[EM] Instant Runoff Voting 3-candidate elections - pathologies considerably more common than you may have thought
Kristofer Munsterhjelm
km-elmet at broadpark.no
Sun Aug 29 01:29:45 PDT 2010
Jonathan Lundell wrote:
> On Aug 27, 2010, at 12:48 PM, robert bristow-johnson wrote:
>> with Score and Approval, it's easy to mark your favorite candidate
>> (Score=99 or Approval=1). and we know that Satan gets Score=0 or
>> Approval=0. then what do you do with other candidates that you
>> might think are better than Satan? that question has never been
>> answered by Clay. and any answer must be of a strategic nature.
>
> That is, to my mind, a fundamental problem with cardinal-rating
> systems--approval, borda, range, etc. Except for some trivial cases
> (notably two-candidate elections), the voting act is necessarily a
> strategic exercise. With an ordinal method (IRV, Condorcet (though
> one could I suppose specify a non-ordinal cycle breaker), Bucklin)

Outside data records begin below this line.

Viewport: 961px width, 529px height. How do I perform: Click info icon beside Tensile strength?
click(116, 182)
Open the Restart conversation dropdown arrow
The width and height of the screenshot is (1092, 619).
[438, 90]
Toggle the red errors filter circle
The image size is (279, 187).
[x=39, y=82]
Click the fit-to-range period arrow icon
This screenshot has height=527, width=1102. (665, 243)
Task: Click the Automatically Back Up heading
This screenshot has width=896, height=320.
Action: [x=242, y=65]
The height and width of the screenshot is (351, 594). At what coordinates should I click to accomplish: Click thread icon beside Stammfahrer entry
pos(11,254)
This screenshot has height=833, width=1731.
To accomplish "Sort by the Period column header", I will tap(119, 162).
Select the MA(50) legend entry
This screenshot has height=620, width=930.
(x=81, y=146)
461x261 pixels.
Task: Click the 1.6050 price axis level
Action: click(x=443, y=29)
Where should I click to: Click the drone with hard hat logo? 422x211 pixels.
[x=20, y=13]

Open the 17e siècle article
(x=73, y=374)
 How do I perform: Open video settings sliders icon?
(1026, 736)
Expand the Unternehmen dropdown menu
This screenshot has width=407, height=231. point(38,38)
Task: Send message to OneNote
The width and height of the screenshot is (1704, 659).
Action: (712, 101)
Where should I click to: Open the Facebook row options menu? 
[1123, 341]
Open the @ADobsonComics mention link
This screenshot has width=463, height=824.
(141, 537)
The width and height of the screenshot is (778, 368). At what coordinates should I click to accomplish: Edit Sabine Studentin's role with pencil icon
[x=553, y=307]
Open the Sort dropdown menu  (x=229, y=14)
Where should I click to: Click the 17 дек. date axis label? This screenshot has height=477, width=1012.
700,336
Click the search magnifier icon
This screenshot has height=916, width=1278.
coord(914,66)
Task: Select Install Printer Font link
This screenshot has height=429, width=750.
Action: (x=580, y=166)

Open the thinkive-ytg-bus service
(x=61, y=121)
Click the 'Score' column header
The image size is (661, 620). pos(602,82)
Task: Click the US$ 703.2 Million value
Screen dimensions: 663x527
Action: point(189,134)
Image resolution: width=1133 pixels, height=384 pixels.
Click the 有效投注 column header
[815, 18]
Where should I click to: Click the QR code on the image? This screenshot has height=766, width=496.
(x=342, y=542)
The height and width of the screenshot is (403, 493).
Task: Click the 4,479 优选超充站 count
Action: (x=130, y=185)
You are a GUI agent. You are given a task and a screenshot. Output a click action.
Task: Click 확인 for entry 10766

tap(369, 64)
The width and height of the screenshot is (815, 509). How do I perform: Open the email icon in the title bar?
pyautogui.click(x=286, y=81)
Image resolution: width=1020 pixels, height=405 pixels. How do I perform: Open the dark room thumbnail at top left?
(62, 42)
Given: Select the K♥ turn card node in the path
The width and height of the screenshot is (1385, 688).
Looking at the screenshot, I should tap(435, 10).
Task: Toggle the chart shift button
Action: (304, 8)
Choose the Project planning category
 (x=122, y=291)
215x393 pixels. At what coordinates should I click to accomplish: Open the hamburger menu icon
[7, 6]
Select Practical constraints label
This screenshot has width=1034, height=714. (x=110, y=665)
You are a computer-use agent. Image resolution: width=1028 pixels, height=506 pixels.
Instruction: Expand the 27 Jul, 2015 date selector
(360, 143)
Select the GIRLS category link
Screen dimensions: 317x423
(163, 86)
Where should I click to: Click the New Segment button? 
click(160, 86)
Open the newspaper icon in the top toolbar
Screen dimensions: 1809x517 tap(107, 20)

> it's at least possible (and usually a good idea) to cast a sincere
> ballot.
What do you think of Cardinal Weighted Pairwise? It uses a Condorcet
matrix and sets the direction of defeats according to inferred ranking
of the rated ballots, but the magnitude according to the rating. James
Green-Armytage also suggests that a method that makes use of it
normalize the ratings within the Smith set so the voters don't have to
guess at what the Smith set will actually be.
> Why the latter is a good thing is a separate discussion... ----
I think Abd once argued that people will "automatically" vote in the
Approval, maximum for all those I like better than the lesser evil,
minimum for the rest, manner. IIRC, he called it "Neumann-van
Morgenstern utilities".
I don't think so, so I think Approval burdens people with the need to be
strategic, but there you go -- that's at least one person arguing that
one should (and would) rather use strategic utilities.